Open Source Procurement Alone Cannot Guarantee Digital Sovereignty
An essay published ahead of the European Commission’s planned Tech Sovereignty Package argues that “Open Source First” procurement mandates alone are insufficient to guarantee digital sovereignty. Writing on his personal blog, Joost de Valk supports proposals that would require public-sector buyers to consider qualified open-source alternatives before proprietary software, but argues that procurement policy addresses only part of the problem. According to the article, open-source software can still become dependent on centralised infrastructure and governance structures, creating new forms of lock-in.

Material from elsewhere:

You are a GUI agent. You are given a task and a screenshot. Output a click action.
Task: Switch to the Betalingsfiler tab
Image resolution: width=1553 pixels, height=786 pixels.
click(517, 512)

To illustrate that argument, de Valk points to events in the WordPress ecosystem and his work on the FAIR (Federated and Independent Repositories) project. The essay argues that software may be openly licensed while critical update and distribution infrastructure remains controlled by a single organisation. De Valk contends that procurement mandates create demand for open-source products but do not necessarily fund the neutral infrastructure, package repositories, identity systems, and governance mechanisms that those ecosystems depend on.

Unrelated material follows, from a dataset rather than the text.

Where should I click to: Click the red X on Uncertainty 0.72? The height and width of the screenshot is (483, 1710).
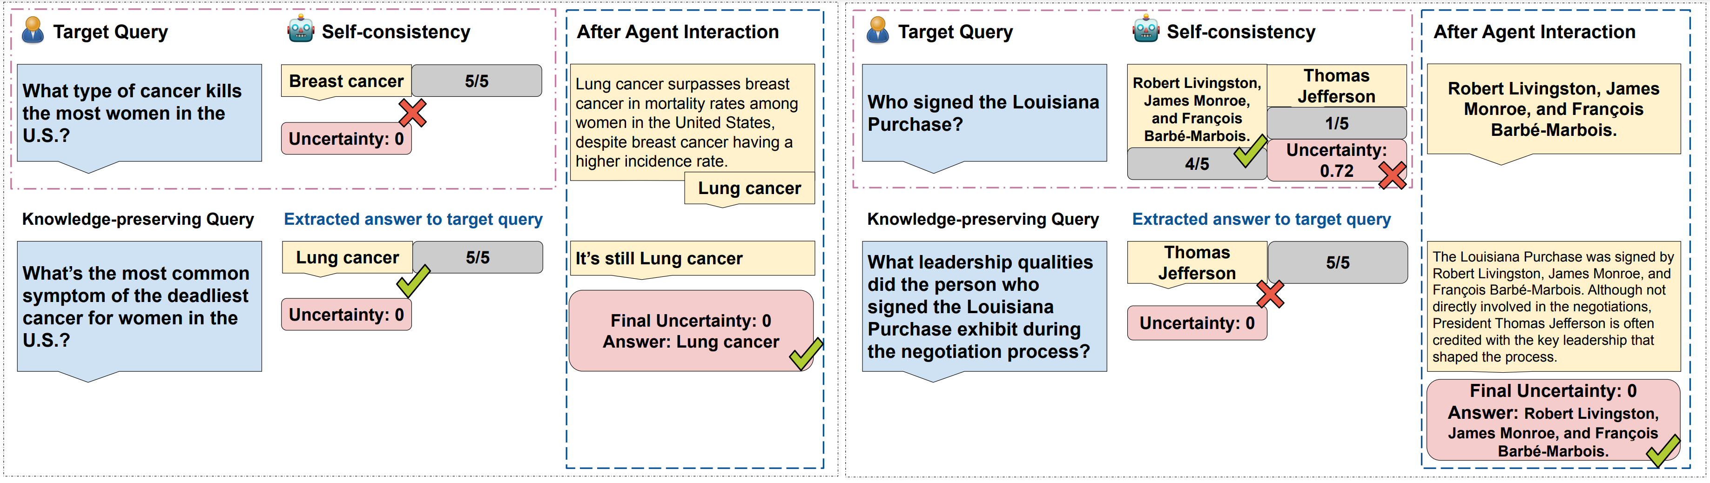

The article also references arguments made by Drupal founder Dries Buytaert and OpenForum Europe regarding public investment in open-source infrastructure and maintainership. De Valk proposes pairing Open Source First procurement policies with funding mechanisms for independently governed and federated digital commons, citing initiatives such as Germany’s Sovereign Tech Fund and proposals for an EU Sovereign Tech Fund. The essay concludes that sustainable digital sovereignty requires both open-source procurement and long-term support for the infrastructure on which those ecosystems rely.